_What you have to do_
Exactly the lines from the opening of the data through the line containing "Given: Switch to the Memoria tab" should be reproduced, please, with nothing added.

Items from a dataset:
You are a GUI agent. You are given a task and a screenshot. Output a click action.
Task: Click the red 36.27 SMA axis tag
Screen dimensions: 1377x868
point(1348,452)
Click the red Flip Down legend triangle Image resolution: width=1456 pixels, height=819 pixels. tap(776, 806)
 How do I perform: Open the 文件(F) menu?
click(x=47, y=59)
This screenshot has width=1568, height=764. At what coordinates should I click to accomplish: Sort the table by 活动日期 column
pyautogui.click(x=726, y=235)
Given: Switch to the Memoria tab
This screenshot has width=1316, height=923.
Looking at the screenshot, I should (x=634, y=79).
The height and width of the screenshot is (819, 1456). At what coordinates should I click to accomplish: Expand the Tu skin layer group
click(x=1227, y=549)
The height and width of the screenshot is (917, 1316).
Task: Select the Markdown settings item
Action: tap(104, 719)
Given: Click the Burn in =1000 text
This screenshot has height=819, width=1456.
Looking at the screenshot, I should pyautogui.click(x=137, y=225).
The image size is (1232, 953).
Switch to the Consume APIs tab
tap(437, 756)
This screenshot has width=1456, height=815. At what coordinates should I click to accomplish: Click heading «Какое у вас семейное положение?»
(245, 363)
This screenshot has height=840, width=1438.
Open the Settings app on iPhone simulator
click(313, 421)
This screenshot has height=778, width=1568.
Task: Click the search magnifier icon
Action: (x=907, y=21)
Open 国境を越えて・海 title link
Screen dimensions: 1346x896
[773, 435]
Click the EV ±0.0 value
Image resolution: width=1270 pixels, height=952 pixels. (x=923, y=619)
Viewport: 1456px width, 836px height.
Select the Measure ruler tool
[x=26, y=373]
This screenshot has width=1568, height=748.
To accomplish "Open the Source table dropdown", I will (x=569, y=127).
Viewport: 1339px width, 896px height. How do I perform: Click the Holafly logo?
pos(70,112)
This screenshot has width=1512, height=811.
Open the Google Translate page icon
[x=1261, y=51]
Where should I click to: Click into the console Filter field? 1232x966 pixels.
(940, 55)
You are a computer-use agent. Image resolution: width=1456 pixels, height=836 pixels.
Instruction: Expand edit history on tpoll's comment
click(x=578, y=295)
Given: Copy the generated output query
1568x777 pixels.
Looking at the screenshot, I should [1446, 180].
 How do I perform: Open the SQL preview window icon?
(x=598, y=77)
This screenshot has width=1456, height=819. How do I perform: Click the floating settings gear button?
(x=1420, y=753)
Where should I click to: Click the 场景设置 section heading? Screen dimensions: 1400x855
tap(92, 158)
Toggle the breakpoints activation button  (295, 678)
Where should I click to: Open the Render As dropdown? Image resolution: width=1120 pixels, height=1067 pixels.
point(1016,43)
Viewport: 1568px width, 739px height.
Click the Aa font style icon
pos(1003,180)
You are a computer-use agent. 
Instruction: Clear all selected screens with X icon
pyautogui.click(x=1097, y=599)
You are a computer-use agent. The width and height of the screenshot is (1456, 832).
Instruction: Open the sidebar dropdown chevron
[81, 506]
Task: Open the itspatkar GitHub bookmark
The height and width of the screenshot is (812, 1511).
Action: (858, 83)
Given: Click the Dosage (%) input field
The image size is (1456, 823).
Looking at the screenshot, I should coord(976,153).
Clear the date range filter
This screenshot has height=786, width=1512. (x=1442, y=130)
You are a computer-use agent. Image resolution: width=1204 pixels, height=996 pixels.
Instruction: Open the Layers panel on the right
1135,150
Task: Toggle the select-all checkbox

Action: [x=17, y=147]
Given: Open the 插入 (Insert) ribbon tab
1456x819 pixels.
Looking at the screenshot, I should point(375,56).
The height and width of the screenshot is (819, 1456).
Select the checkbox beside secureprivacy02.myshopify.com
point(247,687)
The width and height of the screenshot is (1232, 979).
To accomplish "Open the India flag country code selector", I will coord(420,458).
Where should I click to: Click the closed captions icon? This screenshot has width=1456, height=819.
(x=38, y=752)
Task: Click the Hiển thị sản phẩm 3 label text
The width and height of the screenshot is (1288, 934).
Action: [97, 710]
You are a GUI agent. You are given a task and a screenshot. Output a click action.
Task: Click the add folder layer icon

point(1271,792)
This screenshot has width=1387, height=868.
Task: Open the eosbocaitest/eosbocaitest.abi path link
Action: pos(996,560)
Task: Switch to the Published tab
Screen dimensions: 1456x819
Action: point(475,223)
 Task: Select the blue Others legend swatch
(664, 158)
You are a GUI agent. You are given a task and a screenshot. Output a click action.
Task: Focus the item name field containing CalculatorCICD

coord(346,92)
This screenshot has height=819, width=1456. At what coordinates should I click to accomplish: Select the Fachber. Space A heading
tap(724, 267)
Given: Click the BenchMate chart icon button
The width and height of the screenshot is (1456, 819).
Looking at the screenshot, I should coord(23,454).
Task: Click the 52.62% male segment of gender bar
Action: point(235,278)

_Task output_
You are a GUI agent. You are given a task and a screenshot. Output a click action.
Task: Click the red 36.27 SMA axis tag
Screen dimensions: 1377x868
point(1348,452)
Click the red Flip Down legend triangle Image resolution: width=1456 pixels, height=819 pixels. tap(776, 806)
 How do I perform: Open the 文件(F) menu?
click(x=47, y=59)
This screenshot has width=1568, height=764. At what coordinates should I click to accomplish: Sort the table by 活动日期 column
pyautogui.click(x=726, y=235)
Given: Switch to the Memoria tab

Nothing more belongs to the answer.